Banyak Mendengar di Zaman Digital

PRINDONESIA.CO | Rabu, 01/11/2017 | 1.813
PR era digital harus lebih banyak mendengar.
Dok. Istimewa

Era digital telah mengajarkan banyak hal bagi praktisi public relations (PR). Salah satunya, pelajaran mendengarkan suara-suara audiens. Jika sudi mendengarkan suara mereka, kampanye komunikasi yang dibangun pun akan lebih efektif.

JAKARTA, PRINDONESIA.CO -  Sekilas memang terkesan aneh. Di saat begitu mudah berbicara, berkomentar, dan bahkan berekspresi visual melalui kanal digital, khususnya media sosial, praktisi PR justru diminta tidak berbicara, sebelum mendengarkan apa yang menjadi “kata konsumen/audiens”. Mengapa harus demikian?

Mendengarkan suara-suara audiens di media sosial, sejatinya adalah langkah awal mengelola penggunaan media sosial perusahaan yang tepat. Karena dengan hal inilah sejatinya dapat memudahkan kinerja PR. Khususnya, dalam hal meningkatkan brand awareness dan trust dari konsumen.

> _Materi yang Disediakan_:
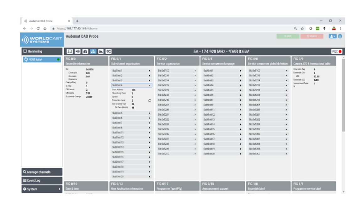Click the Manage channels button
This screenshot has width=364, height=210.
(x=42, y=172)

> _Petunjuk Pengerjaan_:
1. Tentukan apakah setiap pernyataan berikut sesuai dengan bacaan tentang PR di era digital. Jawab ya atau tidak untuk tiap pernyataan, lalu kutip kata-kata penentunya dari bacaan tanpa perubahan. (a) Mendengarkan suara audiens di media sosial merupakan langkah awal pengelolaan media sosial perusahaan yang tepat. (b) Praktisi PR diminta segera berbicara di media sosial sebelum mendengarkan audiens. (c) Mendengarkan audiens memudahkan kinerja PR, terutama dalam meningkatkan brand awareness dan trust dari konsumen.
2. Sambunglah bacaan tentang pentingnya mendengarkan audiens bagi PR di era digital, mulai setelah kalimat terakhirnya.

> _Jawaban_:
1.
(a) Ya: "Mendengarkan suara-suara audiens di media sosial, sejatinya adalah langkah awal mengelola penggunaan media sosial perusahaan yang tepat."
(b) Tidak: "praktisi PR justru diminta tidak berbicara, sebelum mendengarkan"
(c) Ya: "dapat memudahkan kinerja PR. Khususnya, dalam hal meningkatkan brand awareness dan trust dari konsumen."

2.
 

Perubahan Konsumen

Menurut Junita Kartikasari, Head of Consumer & Costumer Engagement Combiphar, para praktisi PR di mana pun, seyogianya berubah untuk mulai serius mengelola media sosial, sebagai akibat adanya perubahan perilaku konsumen (audiens). Pengelolaan media sosial perusahaan juga mesti dilakukan dengan benar dan hati-hati, tidak sekadar asal jalan.

Salah satu strateginya adalah dengan mendengarkan apa yang menjadi keinginan konsumen. “Dulu, PR hanya sebagai the speaker of the company. Sekarang, mereka harus banyak mendengar,” ujar Junita. “Kita tidak bisa memaksa konsumen untuk mendengarkan apa yang mau kita bicarakan. Sebaliknya, kita yang harus mendengarkan apa yang konsumen katakan,” imbuhnya, bijak.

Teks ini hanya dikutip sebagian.